WHAT TO DO.
Print every record exactly, but leave out the pictures.
+-------+
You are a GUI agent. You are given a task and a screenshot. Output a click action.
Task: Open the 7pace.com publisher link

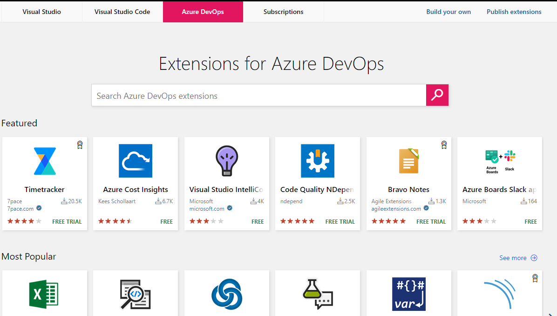click(20, 209)
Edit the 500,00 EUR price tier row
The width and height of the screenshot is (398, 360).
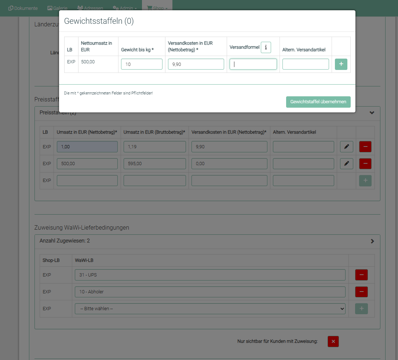click(346, 164)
+-------+
ANSWER TO THIS PROBLEM.
You are a GUI agent. You are given a task and a screenshot. Output a click action.
Task: Open the 7pace.com publisher link

click(20, 209)
Edit the 500,00 EUR price tier row
The width and height of the screenshot is (398, 360).
click(346, 164)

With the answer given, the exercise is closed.